Facebook Inc. (FB), owner of the largest social-networking service, rose 5.2 percent amid optimism that the company will be able to step up sales growth from advertising shown to users on mobile devices.
Facebook is benefiting from growing interest in new ad features that let companies target the more than 1 billion users on the service, many of them by way of wireless gadgets. Revenue tied to mobile advertising should surpass sales from similar spending on desktops in 2014, according to JPMorgan.
“We are incrementally positive on Facebook shares into 2013 as we believe it remains very early in the trajectory of Facebook’s mobile advertising,” the JPMorgan team, led by Doug Anmuth, wrote today in a note. “Importantly, we believe marketers are also realizing that there is branding and awareness value in Facebook ads and that users don’t necessarily have to click through to drive returns.”
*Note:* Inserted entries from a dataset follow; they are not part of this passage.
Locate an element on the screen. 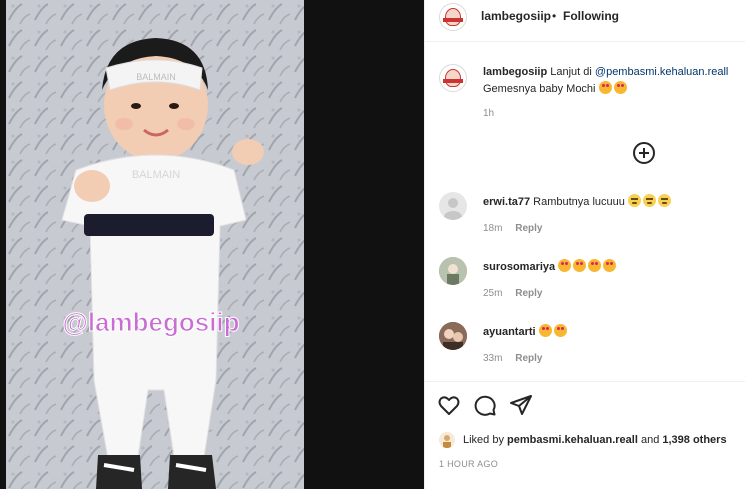 The height and width of the screenshot is (489, 745). comment-text: erwi.ta77 Rambutnya lucuuu is located at coordinates (578, 201).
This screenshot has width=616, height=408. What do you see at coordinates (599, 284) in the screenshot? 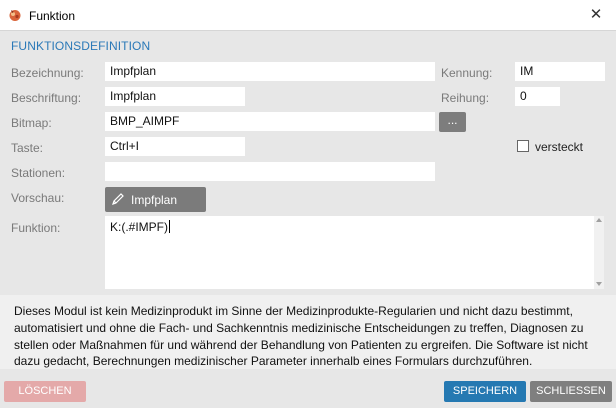
I see `scroll-down-arrow-icon` at bounding box center [599, 284].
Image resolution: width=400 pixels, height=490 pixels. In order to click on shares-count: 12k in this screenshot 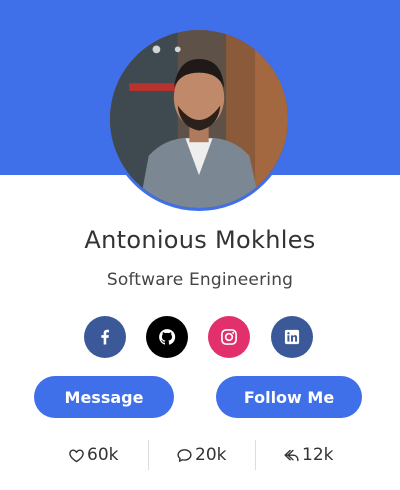, I will do `click(318, 455)`.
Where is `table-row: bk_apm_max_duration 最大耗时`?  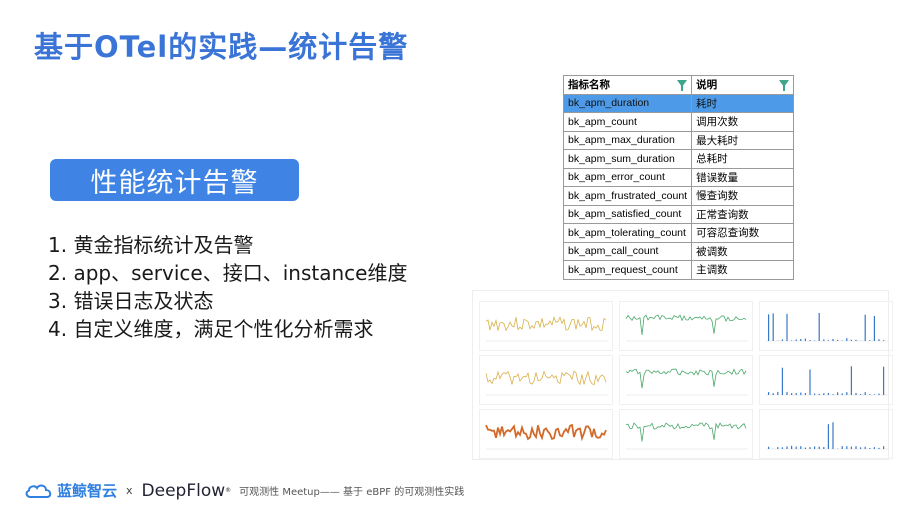
table-row: bk_apm_max_duration 最大耗时 is located at coordinates (678, 140).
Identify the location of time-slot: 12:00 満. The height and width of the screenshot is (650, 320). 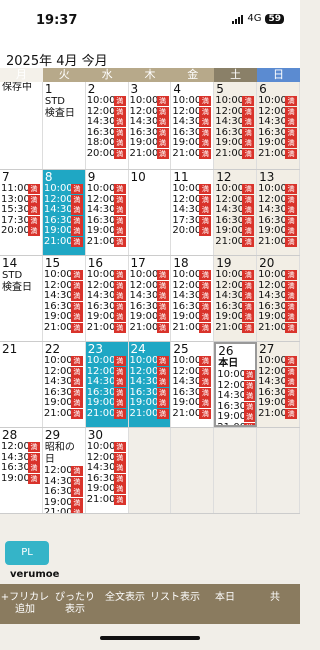
(21, 448).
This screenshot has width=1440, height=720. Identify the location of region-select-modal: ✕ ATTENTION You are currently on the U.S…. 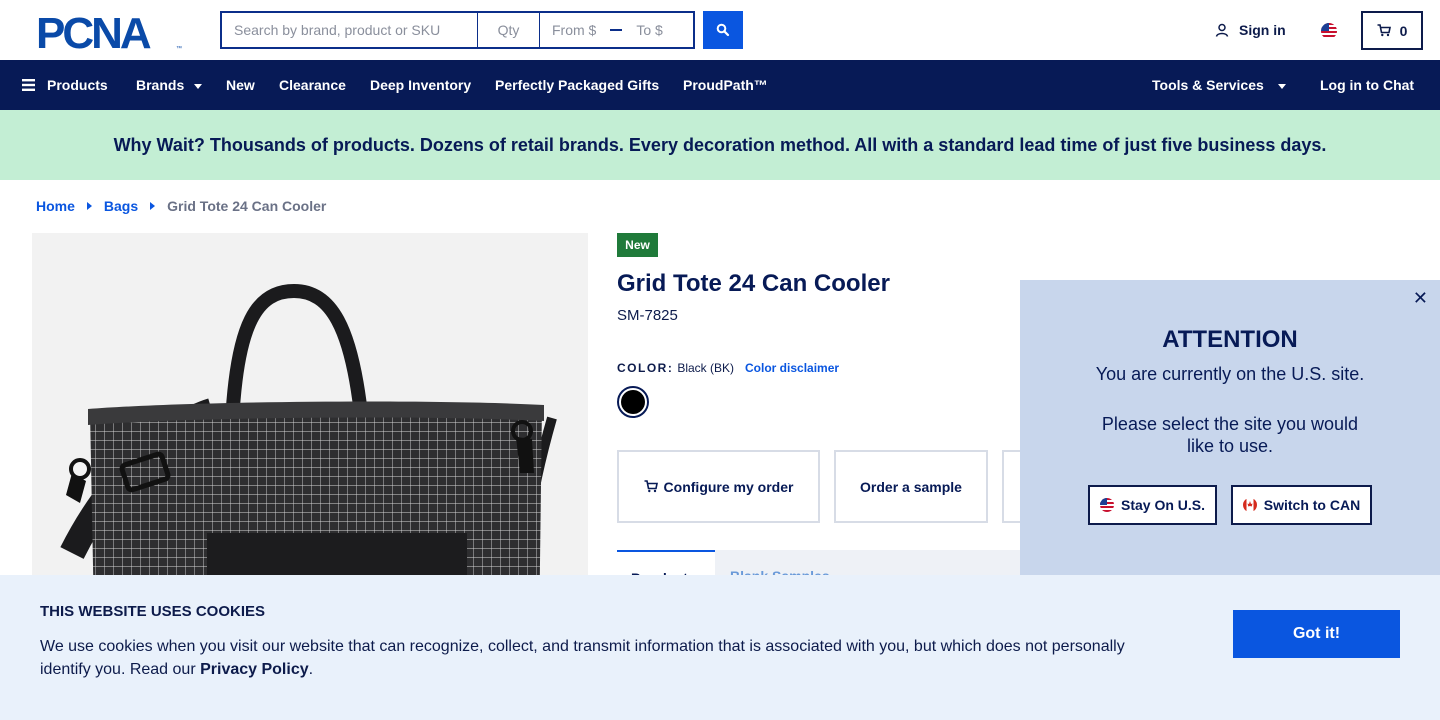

The company probably boosted overall advertising growth 49 percent in the fourth quarter of last year, up from a 36 percent increase in the third quarter, the analysts said. Mobile, driven by the growing number of users accessing the service on smartphones and tablets, should make up 27 percent of ad revenue in the quarter, up from 14 percent in the third quarter.
For 2013, Facebook should generate $6.69 billion in sales, up 7 percent from an earlier estimate, and $8.24 billion in 2014, up 7.6 percent from the prior estimate, according to the note.
While mobile is boosting revenue, desktop advertising is also benefiting from new ad tools, including the Facebook Exchange, which helps companies target marketing messages based on users’ past Web activities.
Checks with advertising agencies, partners and marketers all “came back more positive” than expected for the Facebook Exchange service, Ralph Schackart, an analyst at William Blair & Co., wrote today in a note.
“Our channel checks suggest FBX ads are being rapidly adopted and are significantly underpriced, with the potential to increase threefold,” Schackart wrote.